Task requirements:
Could every entry be set down once more, exactly as given?

____ Dataset records

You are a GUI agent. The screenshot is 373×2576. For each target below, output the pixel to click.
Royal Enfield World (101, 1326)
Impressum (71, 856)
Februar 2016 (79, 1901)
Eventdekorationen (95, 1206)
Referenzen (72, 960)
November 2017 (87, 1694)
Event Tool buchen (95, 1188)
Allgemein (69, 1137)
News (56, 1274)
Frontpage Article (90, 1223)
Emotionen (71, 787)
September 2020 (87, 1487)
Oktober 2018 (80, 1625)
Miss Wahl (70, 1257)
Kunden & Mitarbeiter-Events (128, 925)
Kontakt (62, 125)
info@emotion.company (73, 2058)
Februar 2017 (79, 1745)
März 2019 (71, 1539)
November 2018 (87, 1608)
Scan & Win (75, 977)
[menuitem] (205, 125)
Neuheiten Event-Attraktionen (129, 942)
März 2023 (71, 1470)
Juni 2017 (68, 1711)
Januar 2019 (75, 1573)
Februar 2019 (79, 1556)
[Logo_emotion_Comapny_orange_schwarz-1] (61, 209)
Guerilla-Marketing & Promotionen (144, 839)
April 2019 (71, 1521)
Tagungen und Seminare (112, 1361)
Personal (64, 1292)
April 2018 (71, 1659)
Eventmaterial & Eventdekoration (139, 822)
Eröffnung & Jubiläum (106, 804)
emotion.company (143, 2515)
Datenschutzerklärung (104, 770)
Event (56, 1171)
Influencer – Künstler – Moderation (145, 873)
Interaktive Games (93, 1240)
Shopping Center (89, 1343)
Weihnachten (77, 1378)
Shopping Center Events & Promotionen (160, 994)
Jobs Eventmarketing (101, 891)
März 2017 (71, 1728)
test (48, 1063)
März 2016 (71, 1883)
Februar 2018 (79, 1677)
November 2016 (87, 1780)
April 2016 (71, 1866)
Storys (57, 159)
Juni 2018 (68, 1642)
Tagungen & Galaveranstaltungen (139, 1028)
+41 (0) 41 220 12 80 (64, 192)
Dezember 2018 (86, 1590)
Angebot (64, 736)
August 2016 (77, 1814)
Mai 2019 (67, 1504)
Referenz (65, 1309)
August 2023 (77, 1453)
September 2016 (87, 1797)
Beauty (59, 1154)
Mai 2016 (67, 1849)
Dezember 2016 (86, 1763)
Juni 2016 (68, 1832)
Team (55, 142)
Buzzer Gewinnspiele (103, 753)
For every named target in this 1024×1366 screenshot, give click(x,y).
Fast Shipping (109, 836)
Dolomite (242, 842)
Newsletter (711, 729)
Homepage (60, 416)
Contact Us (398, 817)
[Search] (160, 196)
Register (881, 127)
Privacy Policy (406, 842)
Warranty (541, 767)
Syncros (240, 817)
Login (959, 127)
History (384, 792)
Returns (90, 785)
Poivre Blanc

________

Task output:
You are a GUI agent. The screenshot is 373×2576. For each target below, output the pixel to click.
Royal Enfield World (101, 1326)
Impressum (71, 856)
Februar 2016 (79, 1901)
Eventdekorationen (95, 1206)
Referenzen (72, 960)
November 2017 (87, 1694)
Event Tool buchen (95, 1188)
Allgemein (69, 1137)
News (56, 1274)
Frontpage Article (90, 1223)
Emotionen (71, 787)
September 2020 (87, 1487)
Oktober 2018 (80, 1625)
Miss Wahl (70, 1257)
Kunden & Mitarbeiter-Events (128, 925)
Kontakt (62, 125)
info@emotion.company (73, 2058)
Februar 2017 (79, 1745)
März 2019 (71, 1539)
November 2018 (87, 1608)
Scan & Win (75, 977)
[menuitem] (205, 125)
Neuheiten Event-Attraktionen (129, 942)
März 2023 (71, 1470)
Juni 2017 (68, 1711)
Januar 2019 (75, 1573)
Februar 2019 (79, 1556)
[Logo_emotion_Comapny_orange_schwarz-1] (61, 209)
Guerilla-Marketing & Promotionen (144, 839)
April 2019 (71, 1521)
Tagungen und Seminare (112, 1361)
Personal (64, 1292)
April 2018 (71, 1659)
Eventmaterial & Eventdekoration (139, 822)
Eröffnung & Jubiläum (106, 804)
emotion.company (143, 2515)
Datenschutzerklärung (104, 770)
Event (56, 1171)
Influencer – Künstler – Moderation (145, 873)
Interaktive Games (93, 1240)
Shopping Center (89, 1343)
Weihnachten (77, 1378)
Shopping Center Events & Promotionen (160, 994)
Jobs Eventmarketing (101, 891)
März 2017 (71, 1728)
test (48, 1063)
März 2016 (71, 1883)
Februar 2018 (79, 1677)
November 2016 (87, 1780)
April 2016 (71, 1866)
Storys (57, 159)
Juni 2018 (68, 1642)
Tagungen & Galaveranstaltungen (139, 1028)
+41 (0) 41 220 12 80 (64, 192)
Dezember 2018 (86, 1590)
Angebot (64, 736)
August 2016 (77, 1814)
Mai 2019 (67, 1504)
Referenz (65, 1309)
August 2023 (77, 1453)
September 2016 (87, 1797)
Beauty (59, 1154)
Mai 2016 (67, 1849)
Dezember 2016 (86, 1763)
Juni 2016 (68, 1832)
Team (55, 142)
Buzzer Gewinnspiele (103, 753)
For every named target in this 1024×1366 screenshot, give click(x,y).
Fast Shipping (109, 836)
Dolomite (242, 842)
Newsletter (711, 729)
Homepage (60, 416)
Contact Us (398, 817)
[Search] (160, 196)
Register (881, 127)
Privacy Policy (406, 842)
Warranty (541, 767)
Syncros (240, 817)
Login (959, 127)
History (384, 792)
Returns (90, 785)
Poivre Blanc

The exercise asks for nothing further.